* _Work order_
Hand back the entries below exactly.

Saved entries
%%

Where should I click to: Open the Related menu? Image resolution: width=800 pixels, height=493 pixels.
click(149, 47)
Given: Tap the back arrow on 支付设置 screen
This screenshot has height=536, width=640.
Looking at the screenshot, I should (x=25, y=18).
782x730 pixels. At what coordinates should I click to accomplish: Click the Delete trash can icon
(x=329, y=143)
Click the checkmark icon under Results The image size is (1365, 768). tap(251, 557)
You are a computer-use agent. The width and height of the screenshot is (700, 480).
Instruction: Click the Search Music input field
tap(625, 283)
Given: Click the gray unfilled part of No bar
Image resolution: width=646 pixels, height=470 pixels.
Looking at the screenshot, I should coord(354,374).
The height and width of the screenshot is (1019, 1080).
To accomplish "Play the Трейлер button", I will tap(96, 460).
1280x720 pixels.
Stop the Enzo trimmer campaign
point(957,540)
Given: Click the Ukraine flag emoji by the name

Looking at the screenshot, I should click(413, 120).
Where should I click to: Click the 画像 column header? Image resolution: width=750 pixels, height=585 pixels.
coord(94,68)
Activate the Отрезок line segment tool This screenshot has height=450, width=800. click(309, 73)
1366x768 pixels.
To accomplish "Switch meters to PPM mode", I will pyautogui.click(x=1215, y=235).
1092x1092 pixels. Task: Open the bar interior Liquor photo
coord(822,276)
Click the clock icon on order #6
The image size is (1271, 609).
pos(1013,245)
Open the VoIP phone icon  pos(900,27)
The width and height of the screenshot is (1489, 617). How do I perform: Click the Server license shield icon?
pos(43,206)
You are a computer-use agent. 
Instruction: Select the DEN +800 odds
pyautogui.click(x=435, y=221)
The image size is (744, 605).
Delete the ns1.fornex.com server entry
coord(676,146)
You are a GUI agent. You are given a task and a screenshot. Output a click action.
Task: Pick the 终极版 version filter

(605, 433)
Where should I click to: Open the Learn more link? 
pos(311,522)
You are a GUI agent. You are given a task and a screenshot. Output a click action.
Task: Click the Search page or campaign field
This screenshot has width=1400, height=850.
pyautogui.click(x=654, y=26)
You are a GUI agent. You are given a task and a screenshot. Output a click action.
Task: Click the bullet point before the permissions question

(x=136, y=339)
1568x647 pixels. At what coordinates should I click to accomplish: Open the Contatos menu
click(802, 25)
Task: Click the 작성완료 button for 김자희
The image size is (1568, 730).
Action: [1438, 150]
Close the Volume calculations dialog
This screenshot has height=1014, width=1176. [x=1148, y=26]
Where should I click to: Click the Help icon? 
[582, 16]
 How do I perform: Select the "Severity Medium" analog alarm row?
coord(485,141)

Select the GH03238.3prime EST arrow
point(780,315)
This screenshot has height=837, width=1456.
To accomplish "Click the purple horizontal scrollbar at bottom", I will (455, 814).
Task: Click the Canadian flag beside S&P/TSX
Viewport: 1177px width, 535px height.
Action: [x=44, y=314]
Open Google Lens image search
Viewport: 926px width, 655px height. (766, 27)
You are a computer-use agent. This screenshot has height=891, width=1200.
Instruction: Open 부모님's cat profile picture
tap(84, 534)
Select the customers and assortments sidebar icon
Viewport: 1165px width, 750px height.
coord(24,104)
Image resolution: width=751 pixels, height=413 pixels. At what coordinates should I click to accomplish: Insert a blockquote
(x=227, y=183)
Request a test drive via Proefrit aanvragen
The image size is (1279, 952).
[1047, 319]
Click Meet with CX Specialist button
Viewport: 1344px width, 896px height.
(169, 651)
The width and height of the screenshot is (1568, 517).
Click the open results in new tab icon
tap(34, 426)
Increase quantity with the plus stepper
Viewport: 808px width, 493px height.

%%

* _Final answer_
Where should I click to: Open the Related menu? Image resolution: width=800 pixels, height=493 pixels.
click(149, 47)
Given: Tap the back arrow on 支付设置 screen
This screenshot has height=536, width=640.
Looking at the screenshot, I should (x=25, y=18).
782x730 pixels. At what coordinates should I click to accomplish: Click the Delete trash can icon
(x=329, y=143)
Click the checkmark icon under Results The image size is (1365, 768). tap(251, 557)
You are a computer-use agent. The width and height of the screenshot is (700, 480).
Instruction: Click the Search Music input field
tap(625, 283)
Given: Click the gray unfilled part of No bar
Image resolution: width=646 pixels, height=470 pixels.
Looking at the screenshot, I should coord(354,374).
The height and width of the screenshot is (1019, 1080).
To accomplish "Play the Трейлер button", I will tap(96, 460).
1280x720 pixels.
Stop the Enzo trimmer campaign
point(957,540)
Given: Click the Ukraine flag emoji by the name

Looking at the screenshot, I should click(413, 120).
Where should I click to: Click the 画像 column header? Image resolution: width=750 pixels, height=585 pixels.
coord(94,68)
Activate the Отрезок line segment tool This screenshot has height=450, width=800. click(309, 73)
1366x768 pixels.
To accomplish "Switch meters to PPM mode", I will pyautogui.click(x=1215, y=235).
1092x1092 pixels. Task: Open the bar interior Liquor photo
coord(822,276)
Click the clock icon on order #6
The image size is (1271, 609).
pos(1013,245)
Open the VoIP phone icon  pos(900,27)
The width and height of the screenshot is (1489, 617). How do I perform: Click the Server license shield icon?
pos(43,206)
You are a computer-use agent. 
Instruction: Select the DEN +800 odds
pyautogui.click(x=435, y=221)
The image size is (744, 605).
Delete the ns1.fornex.com server entry
coord(676,146)
You are a GUI agent. You are given a task and a screenshot. Output a click action.
Task: Pick the 终极版 version filter

(605, 433)
Where should I click to: Open the Learn more link? 
pos(311,522)
You are a GUI agent. You are given a task and a screenshot. Output a click action.
Task: Click the Search page or campaign field
This screenshot has width=1400, height=850.
pyautogui.click(x=654, y=26)
You are a GUI agent. You are given a task and a screenshot. Output a click action.
Task: Click the bullet point before the permissions question

(x=136, y=339)
1568x647 pixels. At what coordinates should I click to accomplish: Open the Contatos menu
click(802, 25)
Task: Click the 작성완료 button for 김자희
The image size is (1568, 730).
Action: [1438, 150]
Close the Volume calculations dialog
This screenshot has height=1014, width=1176. [x=1148, y=26]
Where should I click to: Click the Help icon? 
[582, 16]
 How do I perform: Select the "Severity Medium" analog alarm row?
coord(485,141)

Select the GH03238.3prime EST arrow
point(780,315)
This screenshot has height=837, width=1456.
To accomplish "Click the purple horizontal scrollbar at bottom", I will (455, 814).
Task: Click the Canadian flag beside S&P/TSX
Viewport: 1177px width, 535px height.
Action: [x=44, y=314]
Open Google Lens image search
Viewport: 926px width, 655px height. (766, 27)
You are a computer-use agent. This screenshot has height=891, width=1200.
Instruction: Open 부모님's cat profile picture
tap(84, 534)
Select the customers and assortments sidebar icon
Viewport: 1165px width, 750px height.
coord(24,104)
Image resolution: width=751 pixels, height=413 pixels. At what coordinates should I click to accomplish: Insert a blockquote
(x=227, y=183)
Request a test drive via Proefrit aanvragen
The image size is (1279, 952).
[1047, 319]
Click Meet with CX Specialist button
Viewport: 1344px width, 896px height.
(169, 651)
The width and height of the screenshot is (1568, 517).
Click the open results in new tab icon
tap(34, 426)
Increase quantity with the plus stepper
Viewport: 808px width, 493px height.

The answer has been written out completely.